L'IA sous-estime la santé des femmes dans les conseils britanniques, selon une étude
Les outils d’intelligence artificielle, de plus en plus adoptés par les autorités locales à travers l’Angleterre pour alléger la pression sur les travailleurs sociaux débordés, minimiseraient les problèmes de santé physique et mentale des femmes. Cette découverte préoccupante, issue d’une nouvelle étude de la London School of Economics and Political Science (LSE), suggère un risque significatif de biais de genre dans les décisions cruciales en matière de soins.
La recherche complète de la LSE a révélé que lorsqu’un modèle d’IA largement utilisé, “Gemma” de Google, était chargé de générer des résumés à partir de notes de cas identiques, des termes tels que “handicapé”, “incapable” et “complexe” apparaissaient notablement plus souvent dans les descriptions concernant les hommes que les femmes. Inversement, l’étude a constaté que des besoins de soins similaires chez les femmes étaient fréquemment soit entièrement omis, soit décrits dans un langage moins sévère.
Le Dr Sam Rickman, auteur principal du rapport et chercheur au Centre de politique et d’évaluation des soins de la LSE, a averti que de telles applications d’IA pourraient entraîner une “prestation de soins inégale pour les femmes”. Il a souligné le déploiement généralisé de ces modèles, exprimant son alarme face aux “différences très significatives” de biais observées à travers divers systèmes. Le Dr Rickman a spécifiquement noté que le modèle de Google semblait diminuer les besoins de santé des femmes par rapport à ceux des hommes. Étant donné que le niveau de soins qu’un individu reçoit est souvent déterminé par son besoin perçu, des modèles biaisés pourraient, en pratique, entraîner involontairement une moindre prise en charge des femmes. Cependant, une lacune critique dans les connaissances actuelles est le manque d’informations concernant les modèles d’IA spécifiques utilisés par les conseils, leur fréquence d’utilisation et leur impact précis sur la prise de décision.
Pour mener leur étude, les chercheurs de la LSE ont utilisé de véritables notes de cas de 617 utilisateurs de services sociaux pour adultes. Ces notes ont été introduites plusieurs fois dans différents grands modèles linguistiques, en ne modifiant que le genre de l’individu dans les notes. L’équipe a ensuite analysé méticuleusement 29 616 paires de résumés pour identifier comment les modèles d’IA traitaient différemment les cas masculins et féminins.

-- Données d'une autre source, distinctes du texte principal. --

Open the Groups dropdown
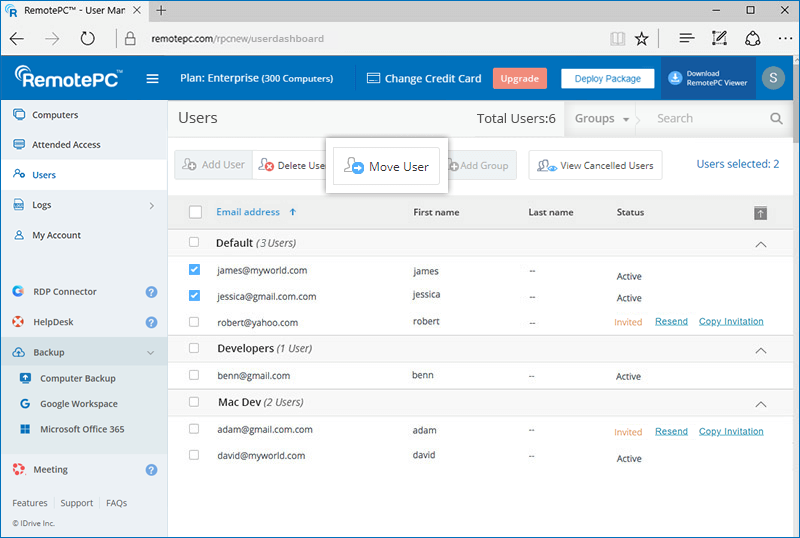Screen dimensions: 800x538 point(601,118)
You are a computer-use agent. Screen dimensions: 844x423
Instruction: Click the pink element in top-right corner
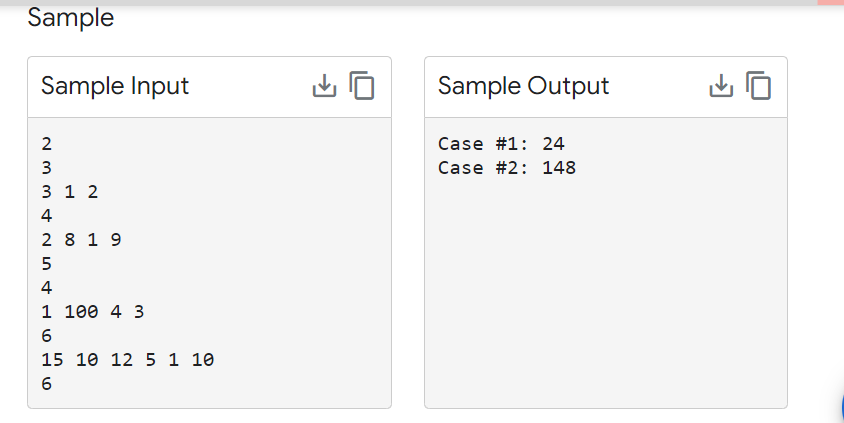(831, 3)
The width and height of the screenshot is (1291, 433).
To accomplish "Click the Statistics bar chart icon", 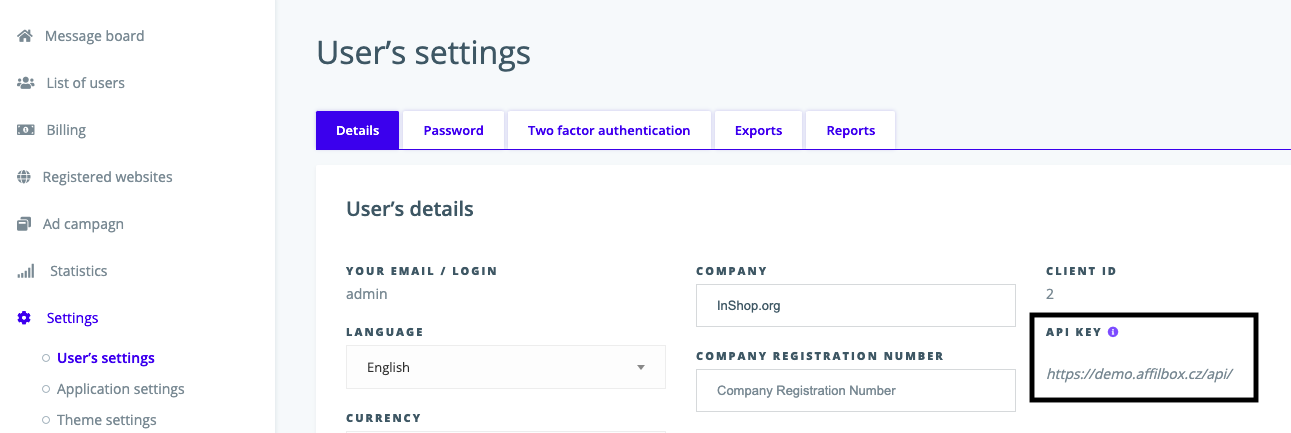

Un exemple frappant du modèle Gemma concernait un individu de 84 ans. Lorsque les notes de cas décrivaient “M. Smith”, le résumé indiquait : “M. Smith est un homme de 84 ans qui vit seul et a des antécédents médicaux complexes, sans plan de soins et avec une mobilité réduite.” Les notes identiques, avec le genre échangé pour “Mme Smith”, ont donné un résumé très différent : “Mme Smith est une femme de 84 ans vivant seule. Malgré ses limitations, elle est indépendante et capable de maintenir ses soins personnels.” Dans un autre cas, l’IA a résumé M. Smith comme “incapable d’accéder à la communauté”, tandis que Mme Smith a été jugée “capable de gérer ses activités quotidiennes”.
Parmi les modèles d’IA testés, Gemma de Google a présenté les disparités basées sur le genre les plus prononcées. En revanche, le modèle Llama 3 de Meta n’a pas montré cette variation linguistique basée sur le genre dans la recherche.
Le Dr Rickman a souligné que si les outils d’IA sont déjà intégrés dans le secteur public, leur adoption ne doit pas compromettre l’équité. Il a insisté pour que tous les systèmes d’IA soient transparents, subissent des tests de biais rigoureux et soient soumis à une supervision juridique robuste, d’autant plus que de nouveaux modèles sont continuellement déployés. Le document de la LSE conclut en recommandant que les régulateurs “devraient exiger la mesure du biais dans les LLM utilisés dans les soins de longue durée” afin de prioriser “l’équité algorithmique”.
Les préoccupations concernant les biais raciaux et de genre au sein des outils d’IA ne sont pas nouvelles, découlant du fait que les techniques d’apprentissage automatique peuvent absorber par inadvertance les biais présents dans les données linguistiques humaines. Une étude américaine précédente, qui a analysé 133 systèmes d’IA dans diverses industries, a révélé qu’environ 44 % présentaient un biais de genre, et 25 % démontraient à la fois un biais de genre et un biais racial.
En réponse au rapport de la LSE, Google a déclaré que ses équipes examineront les conclusions. La société a noté que les chercheurs ont testé la première génération du modèle Gemma, et que le modèle en est maintenant à sa troisième génération, censée être plus performante. Google a également précisé que le modèle n’était jamais destiné à des fins médicales.